System Design: Rate Limiter

Rate limiter is used to control the rate of traffic sent by a client or a service. In HTTP world: Rate limiter limits the number of client requests allowed to be send in a given period of time. Once the cap is reached, rate limiter blocks request

Rate limiter is very useful for security and performance improvement when you have very large scale system.

In a nut shell, A rate limiter restricts the number of operations a certain object (user, device, IP, etc.) can do in a given time range.All major tech giants enforce some form of rate limiting

Examples:

A user can write no more than 5 tweets per second.
You can login maximum 10times per day from the same IP address.
You can apply coupon no more than 5 times per month from the same user id.

Why Rate Limiting

Prevent resource starvation due to a Denial of Service (DoS) attack.
Ensure that servers are not overburdened. Using rate restriction per user, for example, ensures fair and reasonable use without harming other users. It will also reduce cost of infra also.
Prevent servers from being overloaded. To reduce server load, a rate limiter is used to filter out excess requests caused by bots or users’ misbehavior

Some Assumptions

API rate limiter should be on server side.
It should support all different kind of throttle rules.
System should have distributed environment.
It should handle a large number of request.
This service should not slow down api response time.
High Fault tolerance and low latency

Lets Sign MoU

Lets put a rate limiter as middle-ware between API Servers and Client request. This middle-ware throttles the requests.

Rate Limiting Algorithm

There are numbers of algorithm through which you can create RL service. Each algorithm has its pros and cons. Let’s discuss about some algorithm :

Token Bucket

Token bucket algorithm has two variable:

Bucket size: the maximum number of tokens allowed in the bucket
Refill rate: number of tokens insert into the bucket every x amount of time.

Some Call-Out points about Bucket

If you wants to allow around 10000 req/sec then it will be good to have global bucket shared by all requests.
If you want to throttle request based on IP address then each IP address should have there own bucket.
It may possible that different API has different bucket. For example A User is allowed to post 50 tweets per min , 200 re-tweets per min or 20 follow req per min.

Pros	Cons
Its simple and easy to implement	Difficult to manage bucket size and refill rate
Memory efficient	Race condition may cause an issue on distributed env.
Bulk req can be possible for short period of time, because a request can be serve as long as tokens are left in bucket

Leaking Bucket Algorithm

In Leaking Bucket Algorithm request are processed in fixed rate.

When a new request arrives , the service check in queue if it is full request will be dropped else request will add in queue.
Processor pull request from message queue at regular intervals.

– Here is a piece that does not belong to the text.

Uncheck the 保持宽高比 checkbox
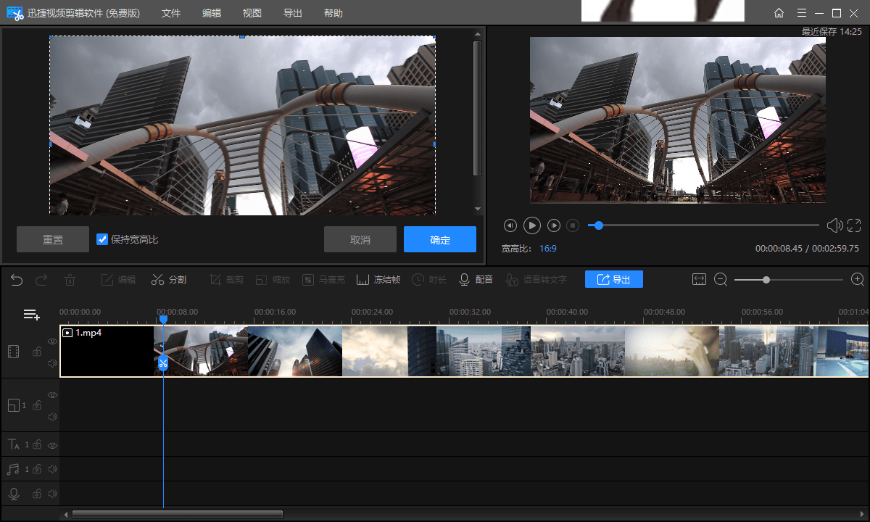This screenshot has width=870, height=522. click(x=102, y=239)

Like Token Bucket Algorithm , Leaking Bucket Algorithm also has 2 parameters:

Queue size: It holds the requests to be processed at a fixed rate.
Outflow rate: It specify how many request can be processed at a fixed rate.

Pros	Cons
Useful when stable outflow rate is needed	Huge traffic fills the queue with old request and if they are not processed in time , new requests will be rate limited
Memory efficient	Race condition may cause an issue on distributed env.

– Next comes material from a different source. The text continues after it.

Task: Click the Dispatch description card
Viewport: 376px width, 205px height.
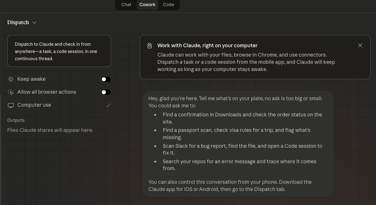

Fixed Window Counter Algorithm

This algorithm work as follows:

Create a fix size time windows, initialize a counter from zero and define a threshold value.
On every request increase the counter by one.
Request will be processed till counter ≤ threshold. When counter become greater than threshold all the new request will be dropped until a new window starts.

Major problem with this algo is when the system get a huge traffic at the edge of window , this algo is allowing the request more than the threshold .

As seen in above fig.1.5 we have threshold of 5 requests/min but there are 5 requests between 30sec - 60sec and 5 other requests between 60sec - 90sec. So for 1-min window 10 requests processed between 30sec - 90sec which is twice of threshold.

Pros	Cons
Resetting available quota at the end of a unit time window fits in some specific use cases.	burst traffic at the edges of a window could cause more requests than the allowed threshold
Memory efficient

Sliding window log algorithm

It fixes the burst traffic issue of fixed size window algorithm. Lets see the working of algo:

Algorithm keep tracking request timestamps which usually stored in sorted sets of Redis.
Keep removing all the outdated timestamps(older than the start of current time window) whenever a new request comes in.
Add new request timestamp in the log.
If count(log) <= allowed count then request will processed else dropped

Pros	Cons
In any rolling window it is gurranted that requests will not exceed the rate limit.	Not memory efficient: Since we are managing a log ,which consume a lot memory

Sliding window counter algorithm

This algorithm is the combination of fixed window and sliding window algo approach.

let suppose quota of rate limiter is 7req/min and there are 5 requests in the previous minute and 3 in the current minute.
For a new request that arrives at a 30% position in the current minute.the number of requests in the rolling window is calculated as :

Using this formula, we get 3 + 5 * 0.7% = 6.5 request. Depending on the use case, the number can either be rounded up or down. In our example, it is rounded down to 6. Since the rate limiter allows a maximum of 7 requests per minute, the current request can go through. However, the limit will be reached after receiving one more request.

Pros	Cons
It smooth the spikes of traffic because the rate is based on the average	It only works for not-so-strict look back window

Lets Jump Into High Level Architecture

The basic explanation of all rate limiting algorithms is just create a counter and keep track of it whenever the request is coming. All the request will be disallowed if counter become greater than limit.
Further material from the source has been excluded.